*** Data for this task Section Begins ***

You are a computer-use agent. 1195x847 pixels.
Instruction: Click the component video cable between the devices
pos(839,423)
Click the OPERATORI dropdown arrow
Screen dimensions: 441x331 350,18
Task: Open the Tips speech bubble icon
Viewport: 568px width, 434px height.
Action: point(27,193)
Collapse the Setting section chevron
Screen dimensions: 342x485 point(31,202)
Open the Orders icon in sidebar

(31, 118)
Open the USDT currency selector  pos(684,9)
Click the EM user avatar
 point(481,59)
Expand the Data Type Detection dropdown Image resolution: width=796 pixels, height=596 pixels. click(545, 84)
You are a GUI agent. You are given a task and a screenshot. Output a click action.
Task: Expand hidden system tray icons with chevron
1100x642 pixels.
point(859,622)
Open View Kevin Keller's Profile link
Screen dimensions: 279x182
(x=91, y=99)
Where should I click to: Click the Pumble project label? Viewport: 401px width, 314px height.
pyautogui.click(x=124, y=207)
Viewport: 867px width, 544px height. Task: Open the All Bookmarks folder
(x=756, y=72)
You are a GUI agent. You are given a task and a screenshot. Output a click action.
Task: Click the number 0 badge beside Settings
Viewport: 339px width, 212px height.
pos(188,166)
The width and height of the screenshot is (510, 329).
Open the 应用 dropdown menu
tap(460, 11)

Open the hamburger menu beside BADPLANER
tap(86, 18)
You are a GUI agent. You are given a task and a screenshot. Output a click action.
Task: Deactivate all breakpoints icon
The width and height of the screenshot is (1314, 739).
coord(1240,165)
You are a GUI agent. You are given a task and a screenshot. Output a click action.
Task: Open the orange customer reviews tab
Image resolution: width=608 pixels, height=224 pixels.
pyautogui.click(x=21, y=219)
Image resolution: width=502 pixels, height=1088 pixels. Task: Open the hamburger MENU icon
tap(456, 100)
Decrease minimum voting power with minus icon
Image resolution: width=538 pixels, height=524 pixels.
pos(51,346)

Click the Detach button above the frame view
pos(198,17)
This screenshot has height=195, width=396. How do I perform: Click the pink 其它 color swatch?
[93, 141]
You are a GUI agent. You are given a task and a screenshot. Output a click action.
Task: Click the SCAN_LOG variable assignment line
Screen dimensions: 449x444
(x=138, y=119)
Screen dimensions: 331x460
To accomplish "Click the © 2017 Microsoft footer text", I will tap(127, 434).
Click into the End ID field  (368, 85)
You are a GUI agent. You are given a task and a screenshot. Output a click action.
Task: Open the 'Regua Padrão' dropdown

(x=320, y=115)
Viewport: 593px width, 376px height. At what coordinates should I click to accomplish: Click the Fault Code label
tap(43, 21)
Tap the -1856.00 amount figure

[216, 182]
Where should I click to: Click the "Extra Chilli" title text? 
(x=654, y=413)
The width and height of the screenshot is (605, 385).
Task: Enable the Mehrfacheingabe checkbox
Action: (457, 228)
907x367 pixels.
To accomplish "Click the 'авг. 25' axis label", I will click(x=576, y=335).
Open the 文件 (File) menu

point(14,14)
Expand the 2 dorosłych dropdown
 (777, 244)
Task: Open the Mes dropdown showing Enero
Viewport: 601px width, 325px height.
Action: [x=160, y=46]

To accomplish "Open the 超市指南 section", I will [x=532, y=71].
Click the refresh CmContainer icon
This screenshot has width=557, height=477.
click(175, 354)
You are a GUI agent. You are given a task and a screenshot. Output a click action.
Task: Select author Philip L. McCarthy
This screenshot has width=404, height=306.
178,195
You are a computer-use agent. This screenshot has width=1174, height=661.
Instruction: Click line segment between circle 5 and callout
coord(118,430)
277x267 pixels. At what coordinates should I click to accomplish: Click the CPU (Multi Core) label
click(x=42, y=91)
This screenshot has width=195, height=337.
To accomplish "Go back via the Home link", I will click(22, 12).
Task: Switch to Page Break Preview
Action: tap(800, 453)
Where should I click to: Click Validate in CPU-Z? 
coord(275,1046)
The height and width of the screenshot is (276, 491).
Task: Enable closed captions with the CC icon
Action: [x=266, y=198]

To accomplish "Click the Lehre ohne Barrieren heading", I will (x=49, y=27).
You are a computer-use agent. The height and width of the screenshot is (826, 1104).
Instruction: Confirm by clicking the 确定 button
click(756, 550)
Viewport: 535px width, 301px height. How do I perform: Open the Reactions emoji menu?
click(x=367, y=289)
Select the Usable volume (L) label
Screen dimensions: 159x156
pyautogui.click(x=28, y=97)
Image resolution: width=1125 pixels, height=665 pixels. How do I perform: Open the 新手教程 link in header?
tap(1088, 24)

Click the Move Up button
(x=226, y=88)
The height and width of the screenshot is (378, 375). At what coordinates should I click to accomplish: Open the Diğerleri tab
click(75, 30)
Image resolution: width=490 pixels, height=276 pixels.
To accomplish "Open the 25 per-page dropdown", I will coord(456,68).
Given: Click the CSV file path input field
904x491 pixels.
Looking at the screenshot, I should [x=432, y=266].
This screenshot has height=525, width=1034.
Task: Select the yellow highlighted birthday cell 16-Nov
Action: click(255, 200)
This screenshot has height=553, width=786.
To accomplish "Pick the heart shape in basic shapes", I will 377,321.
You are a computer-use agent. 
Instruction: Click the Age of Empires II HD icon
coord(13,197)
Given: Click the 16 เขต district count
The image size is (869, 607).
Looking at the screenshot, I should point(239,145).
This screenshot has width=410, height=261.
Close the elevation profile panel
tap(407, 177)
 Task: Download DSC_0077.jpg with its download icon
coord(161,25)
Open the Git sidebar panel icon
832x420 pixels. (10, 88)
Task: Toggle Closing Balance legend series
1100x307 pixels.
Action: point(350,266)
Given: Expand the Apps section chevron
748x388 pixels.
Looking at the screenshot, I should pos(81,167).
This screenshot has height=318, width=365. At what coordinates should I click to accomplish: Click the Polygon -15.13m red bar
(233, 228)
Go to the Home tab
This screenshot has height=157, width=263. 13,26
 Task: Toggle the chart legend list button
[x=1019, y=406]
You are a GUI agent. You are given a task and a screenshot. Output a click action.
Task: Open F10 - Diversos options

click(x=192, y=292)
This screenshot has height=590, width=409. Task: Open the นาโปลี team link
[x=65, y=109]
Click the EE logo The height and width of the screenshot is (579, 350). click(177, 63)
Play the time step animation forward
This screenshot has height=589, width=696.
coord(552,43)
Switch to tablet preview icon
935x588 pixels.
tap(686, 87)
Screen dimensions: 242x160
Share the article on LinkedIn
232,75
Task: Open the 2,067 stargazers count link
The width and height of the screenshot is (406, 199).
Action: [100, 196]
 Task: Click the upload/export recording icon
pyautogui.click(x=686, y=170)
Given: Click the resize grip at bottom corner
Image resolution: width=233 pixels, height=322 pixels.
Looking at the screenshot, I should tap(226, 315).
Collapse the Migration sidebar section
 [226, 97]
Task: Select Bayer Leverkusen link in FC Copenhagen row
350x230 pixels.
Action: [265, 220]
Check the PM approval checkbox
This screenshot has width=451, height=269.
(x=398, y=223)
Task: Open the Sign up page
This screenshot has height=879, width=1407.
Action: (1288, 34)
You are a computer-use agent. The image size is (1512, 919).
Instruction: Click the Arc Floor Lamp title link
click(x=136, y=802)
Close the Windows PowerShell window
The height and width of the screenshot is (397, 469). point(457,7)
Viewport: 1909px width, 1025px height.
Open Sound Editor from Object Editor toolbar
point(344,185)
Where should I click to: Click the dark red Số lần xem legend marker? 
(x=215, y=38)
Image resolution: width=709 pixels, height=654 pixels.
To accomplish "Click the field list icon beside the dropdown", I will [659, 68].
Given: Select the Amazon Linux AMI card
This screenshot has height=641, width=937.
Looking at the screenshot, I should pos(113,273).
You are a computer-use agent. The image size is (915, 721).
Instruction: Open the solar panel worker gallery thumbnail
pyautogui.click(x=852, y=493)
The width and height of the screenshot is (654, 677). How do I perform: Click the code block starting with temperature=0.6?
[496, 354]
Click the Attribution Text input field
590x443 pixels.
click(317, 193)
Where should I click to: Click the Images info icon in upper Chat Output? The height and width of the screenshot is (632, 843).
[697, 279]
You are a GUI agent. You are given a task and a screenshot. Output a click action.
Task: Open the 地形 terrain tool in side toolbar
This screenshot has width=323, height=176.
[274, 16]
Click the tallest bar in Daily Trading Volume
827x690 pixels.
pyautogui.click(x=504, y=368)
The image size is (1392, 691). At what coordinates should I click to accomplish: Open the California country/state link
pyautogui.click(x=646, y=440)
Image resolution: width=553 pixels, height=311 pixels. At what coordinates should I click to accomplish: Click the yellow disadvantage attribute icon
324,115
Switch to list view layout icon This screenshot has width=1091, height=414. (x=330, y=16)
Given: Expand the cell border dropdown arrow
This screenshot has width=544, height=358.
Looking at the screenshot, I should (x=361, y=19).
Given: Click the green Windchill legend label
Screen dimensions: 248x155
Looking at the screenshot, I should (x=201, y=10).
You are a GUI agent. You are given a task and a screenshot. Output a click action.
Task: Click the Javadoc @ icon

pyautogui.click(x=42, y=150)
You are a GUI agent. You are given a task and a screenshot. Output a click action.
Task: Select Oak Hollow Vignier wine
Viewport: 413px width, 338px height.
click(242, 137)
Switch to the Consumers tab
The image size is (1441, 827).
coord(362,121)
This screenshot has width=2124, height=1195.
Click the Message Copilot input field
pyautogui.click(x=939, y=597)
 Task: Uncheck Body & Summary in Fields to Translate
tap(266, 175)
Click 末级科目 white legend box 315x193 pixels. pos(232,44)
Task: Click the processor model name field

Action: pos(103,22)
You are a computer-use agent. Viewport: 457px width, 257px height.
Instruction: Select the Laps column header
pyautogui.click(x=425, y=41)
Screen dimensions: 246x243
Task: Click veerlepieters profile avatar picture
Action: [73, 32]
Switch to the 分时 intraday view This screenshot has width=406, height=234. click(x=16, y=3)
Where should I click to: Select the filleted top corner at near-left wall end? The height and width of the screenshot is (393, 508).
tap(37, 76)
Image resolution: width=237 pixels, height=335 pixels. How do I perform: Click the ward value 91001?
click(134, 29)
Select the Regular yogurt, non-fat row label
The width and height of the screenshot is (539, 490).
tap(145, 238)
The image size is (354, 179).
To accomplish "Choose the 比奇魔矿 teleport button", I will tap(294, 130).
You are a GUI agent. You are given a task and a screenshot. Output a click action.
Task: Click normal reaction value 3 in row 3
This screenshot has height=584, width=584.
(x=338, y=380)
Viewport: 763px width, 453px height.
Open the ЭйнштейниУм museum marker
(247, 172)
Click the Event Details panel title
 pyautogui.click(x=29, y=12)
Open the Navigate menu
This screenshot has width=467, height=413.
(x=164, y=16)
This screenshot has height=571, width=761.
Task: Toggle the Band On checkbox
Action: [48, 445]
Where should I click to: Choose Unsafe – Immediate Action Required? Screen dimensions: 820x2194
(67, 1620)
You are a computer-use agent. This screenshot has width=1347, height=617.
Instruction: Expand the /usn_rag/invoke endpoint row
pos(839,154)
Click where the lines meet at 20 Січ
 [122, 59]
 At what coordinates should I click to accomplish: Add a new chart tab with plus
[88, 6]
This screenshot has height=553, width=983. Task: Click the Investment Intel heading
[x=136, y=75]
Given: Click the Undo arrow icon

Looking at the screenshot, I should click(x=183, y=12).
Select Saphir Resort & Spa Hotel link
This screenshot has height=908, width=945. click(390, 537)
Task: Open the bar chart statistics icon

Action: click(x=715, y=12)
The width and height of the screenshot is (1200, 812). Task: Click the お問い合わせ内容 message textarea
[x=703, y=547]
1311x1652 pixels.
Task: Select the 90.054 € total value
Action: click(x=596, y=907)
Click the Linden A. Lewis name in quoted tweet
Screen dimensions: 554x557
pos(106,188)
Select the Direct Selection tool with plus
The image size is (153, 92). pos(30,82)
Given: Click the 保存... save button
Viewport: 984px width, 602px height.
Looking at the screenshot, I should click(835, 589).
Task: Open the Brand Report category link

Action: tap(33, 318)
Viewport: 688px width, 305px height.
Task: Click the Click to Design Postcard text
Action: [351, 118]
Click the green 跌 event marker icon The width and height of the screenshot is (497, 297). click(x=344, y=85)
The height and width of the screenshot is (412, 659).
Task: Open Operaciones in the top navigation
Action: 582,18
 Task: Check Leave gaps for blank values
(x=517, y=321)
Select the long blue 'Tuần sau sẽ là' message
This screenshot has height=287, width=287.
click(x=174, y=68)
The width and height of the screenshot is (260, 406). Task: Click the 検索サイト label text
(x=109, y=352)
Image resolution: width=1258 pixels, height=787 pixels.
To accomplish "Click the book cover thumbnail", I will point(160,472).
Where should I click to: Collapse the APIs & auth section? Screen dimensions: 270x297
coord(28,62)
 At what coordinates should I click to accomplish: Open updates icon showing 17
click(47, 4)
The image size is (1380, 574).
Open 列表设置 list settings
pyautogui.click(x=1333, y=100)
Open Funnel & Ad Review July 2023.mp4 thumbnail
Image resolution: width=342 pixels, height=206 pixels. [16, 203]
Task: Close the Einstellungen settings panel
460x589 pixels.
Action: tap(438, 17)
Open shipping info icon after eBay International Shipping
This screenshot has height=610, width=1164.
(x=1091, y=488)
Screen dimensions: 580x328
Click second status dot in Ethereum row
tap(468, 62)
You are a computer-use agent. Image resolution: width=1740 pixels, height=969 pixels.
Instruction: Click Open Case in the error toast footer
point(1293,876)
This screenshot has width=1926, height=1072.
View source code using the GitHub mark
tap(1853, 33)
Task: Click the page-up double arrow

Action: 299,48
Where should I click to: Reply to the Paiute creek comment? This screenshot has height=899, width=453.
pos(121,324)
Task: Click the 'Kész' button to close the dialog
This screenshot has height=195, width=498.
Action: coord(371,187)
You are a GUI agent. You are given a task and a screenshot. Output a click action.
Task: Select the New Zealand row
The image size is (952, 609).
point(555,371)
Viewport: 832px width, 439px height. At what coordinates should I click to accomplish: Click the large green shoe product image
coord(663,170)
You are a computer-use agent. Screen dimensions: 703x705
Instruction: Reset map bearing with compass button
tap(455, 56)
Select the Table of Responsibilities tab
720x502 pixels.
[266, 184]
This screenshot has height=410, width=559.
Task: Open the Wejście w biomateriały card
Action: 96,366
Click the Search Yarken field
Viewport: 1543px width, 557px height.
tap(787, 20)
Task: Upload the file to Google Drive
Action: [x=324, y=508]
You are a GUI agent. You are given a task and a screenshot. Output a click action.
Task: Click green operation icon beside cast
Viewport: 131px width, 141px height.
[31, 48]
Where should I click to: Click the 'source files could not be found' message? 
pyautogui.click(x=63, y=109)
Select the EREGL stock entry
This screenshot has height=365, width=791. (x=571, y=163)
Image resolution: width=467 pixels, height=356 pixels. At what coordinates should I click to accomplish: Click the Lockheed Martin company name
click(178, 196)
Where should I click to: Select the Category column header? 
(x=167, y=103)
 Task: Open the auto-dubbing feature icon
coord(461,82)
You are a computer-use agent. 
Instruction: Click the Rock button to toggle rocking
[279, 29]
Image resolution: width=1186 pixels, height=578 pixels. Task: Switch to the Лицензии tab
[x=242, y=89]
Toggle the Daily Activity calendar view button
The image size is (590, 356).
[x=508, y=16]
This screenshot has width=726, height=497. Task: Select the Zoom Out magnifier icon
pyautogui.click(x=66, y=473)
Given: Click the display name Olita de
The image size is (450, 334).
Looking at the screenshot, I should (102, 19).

*** Data for this task Section Ends ***

### [Prompt]
A word-for-word copy of the lines above from the one with "This screenshot has height=553, width=983." through the one with "Task: Close the Einstellungen settings panel", inclusive, is the only output wanted.

### [Expected answer]
This screenshot has height=553, width=983. Task: Click the Investment Intel heading
[x=136, y=75]
Given: Click the Undo arrow icon

Looking at the screenshot, I should click(x=183, y=12).
Select Saphir Resort & Spa Hotel link
This screenshot has height=908, width=945. click(390, 537)
Task: Open the bar chart statistics icon

Action: click(x=715, y=12)
The width and height of the screenshot is (1200, 812). Task: Click the お問い合わせ内容 message textarea
[x=703, y=547]
1311x1652 pixels.
Task: Select the 90.054 € total value
Action: click(x=596, y=907)
Click the Linden A. Lewis name in quoted tweet
Screen dimensions: 554x557
pos(106,188)
Select the Direct Selection tool with plus
The image size is (153, 92). pos(30,82)
Given: Click the 保存... save button
Viewport: 984px width, 602px height.
Looking at the screenshot, I should click(835, 589).
Task: Open the Brand Report category link

Action: tap(33, 318)
Viewport: 688px width, 305px height.
Task: Click the Click to Design Postcard text
Action: [351, 118]
Click the green 跌 event marker icon The width and height of the screenshot is (497, 297). click(x=344, y=85)
The height and width of the screenshot is (412, 659).
Task: Open Operaciones in the top navigation
Action: 582,18
 Task: Check Leave gaps for blank values
(x=517, y=321)
Select the long blue 'Tuần sau sẽ là' message
This screenshot has height=287, width=287.
click(x=174, y=68)
The width and height of the screenshot is (260, 406). Task: Click the 検索サイト label text
(x=109, y=352)
Image resolution: width=1258 pixels, height=787 pixels.
To accomplish "Click the book cover thumbnail", I will point(160,472).
Where should I click to: Collapse the APIs & auth section? Screen dimensions: 270x297
coord(28,62)
 At what coordinates should I click to accomplish: Open updates icon showing 17
click(47, 4)
The image size is (1380, 574).
Open 列表设置 list settings
pyautogui.click(x=1333, y=100)
Open Funnel & Ad Review July 2023.mp4 thumbnail
Image resolution: width=342 pixels, height=206 pixels. [16, 203]
Task: Close the Einstellungen settings panel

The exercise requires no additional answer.